#### The records:
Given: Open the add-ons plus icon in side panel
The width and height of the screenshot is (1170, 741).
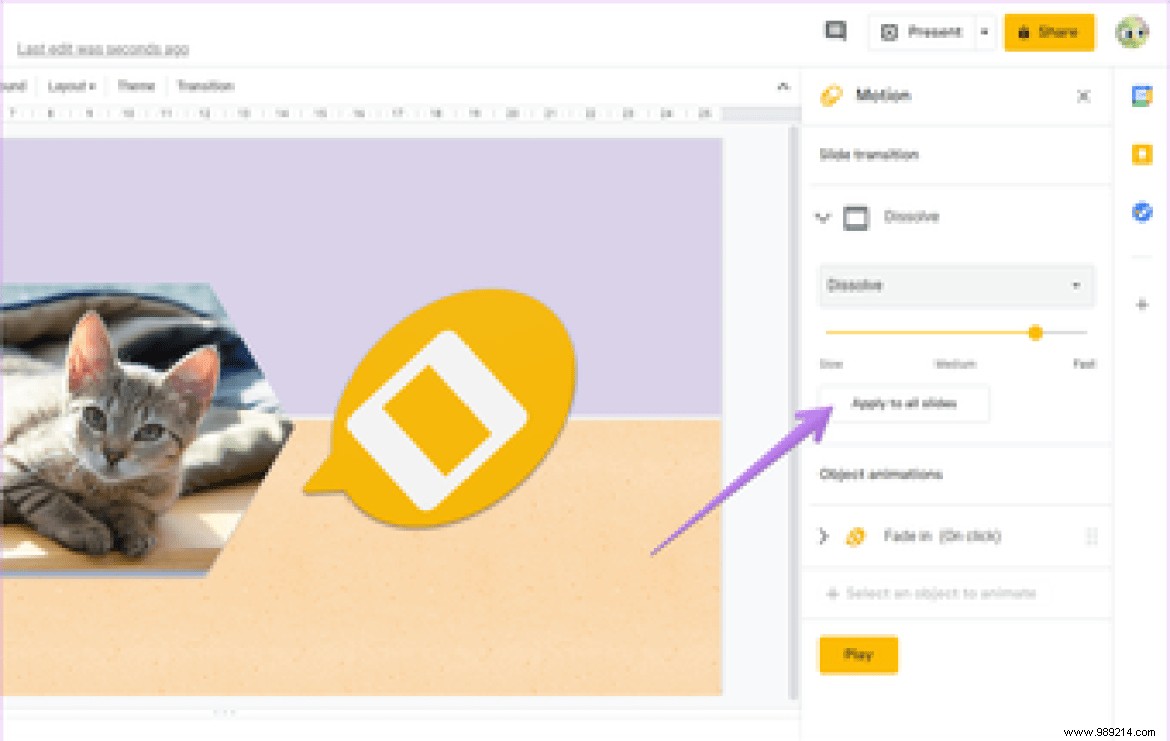Looking at the screenshot, I should pyautogui.click(x=1142, y=305).

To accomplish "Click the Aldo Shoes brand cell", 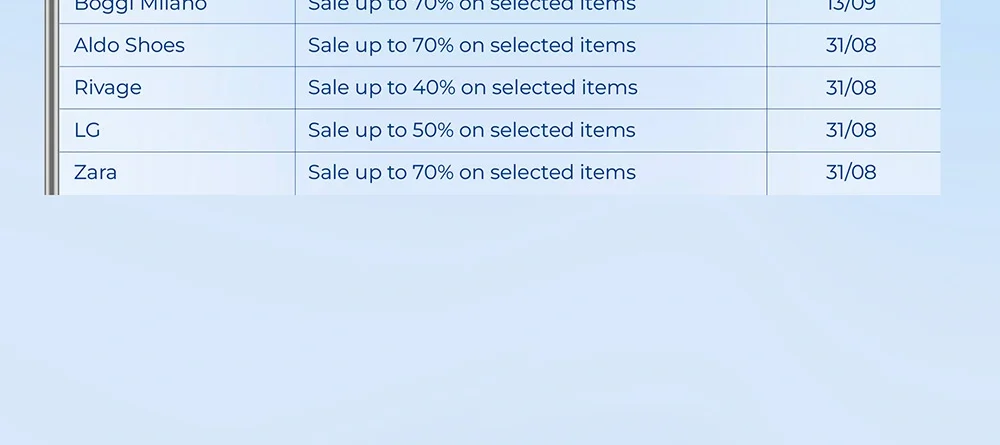I will 129,45.

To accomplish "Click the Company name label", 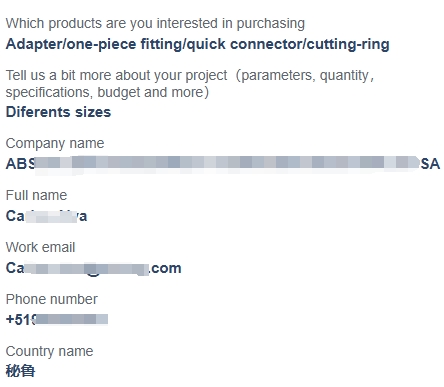I will pyautogui.click(x=55, y=143).
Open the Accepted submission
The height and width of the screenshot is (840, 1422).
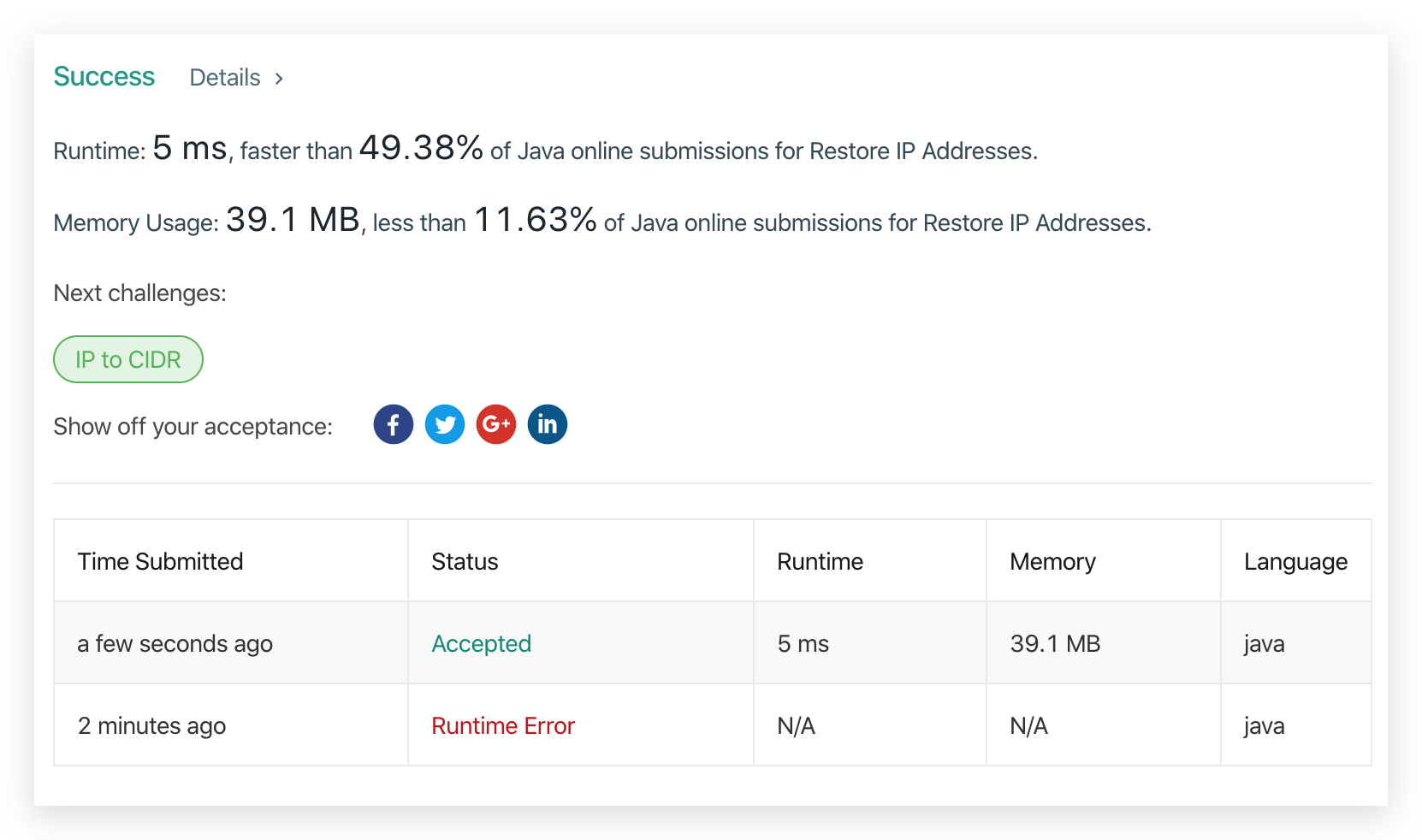tap(482, 643)
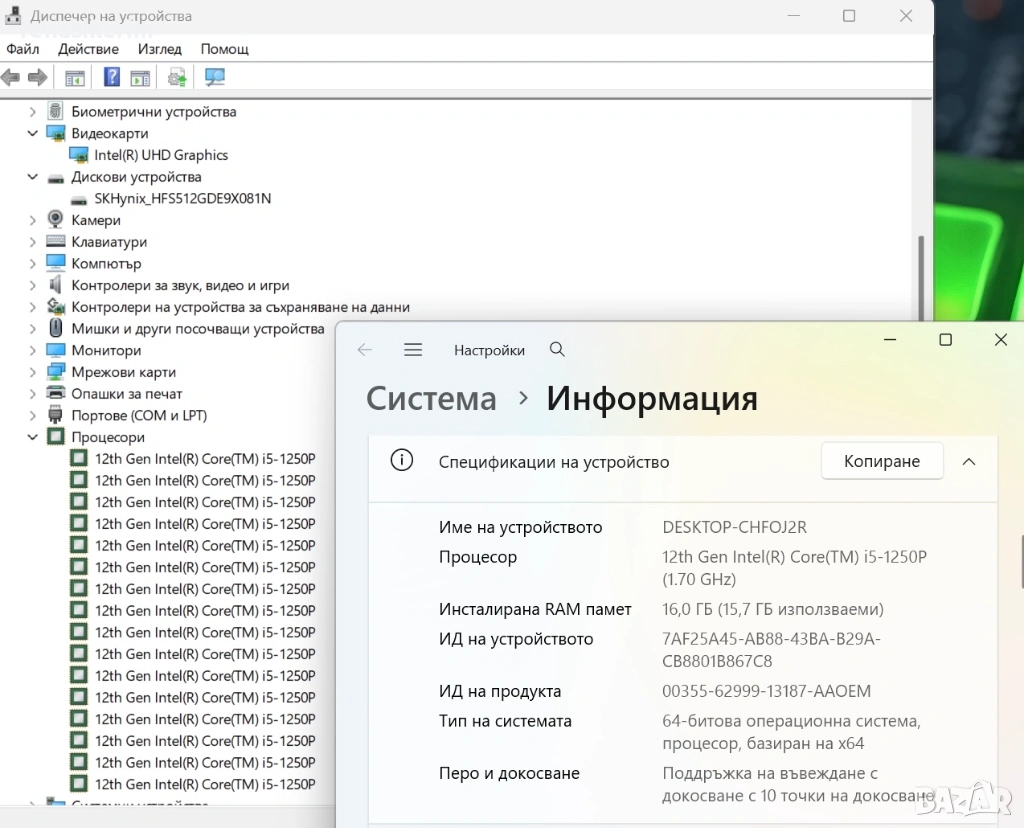Click the back arrow in Settings window
1024x828 pixels.
click(x=365, y=350)
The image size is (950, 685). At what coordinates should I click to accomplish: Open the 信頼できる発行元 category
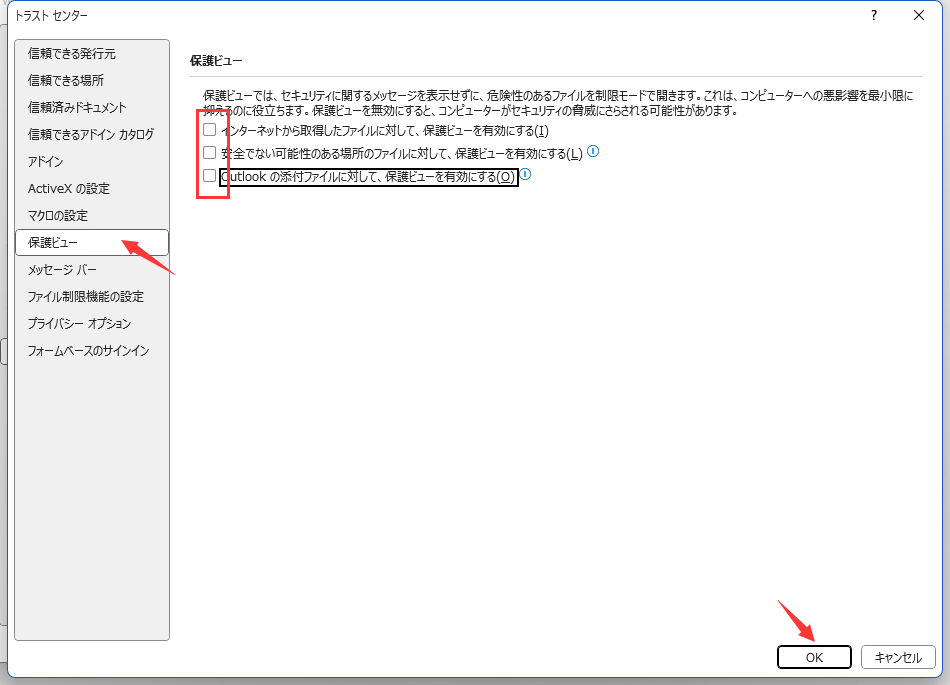(x=72, y=53)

#### Problem statement:
Everything from the line with "The image size" through the last line above must be repeated exactly, except the pictures.

#### Solution:
The image size is (950, 685). At what coordinates should I click to accomplish: Open the 信頼できる発行元 category
(x=72, y=53)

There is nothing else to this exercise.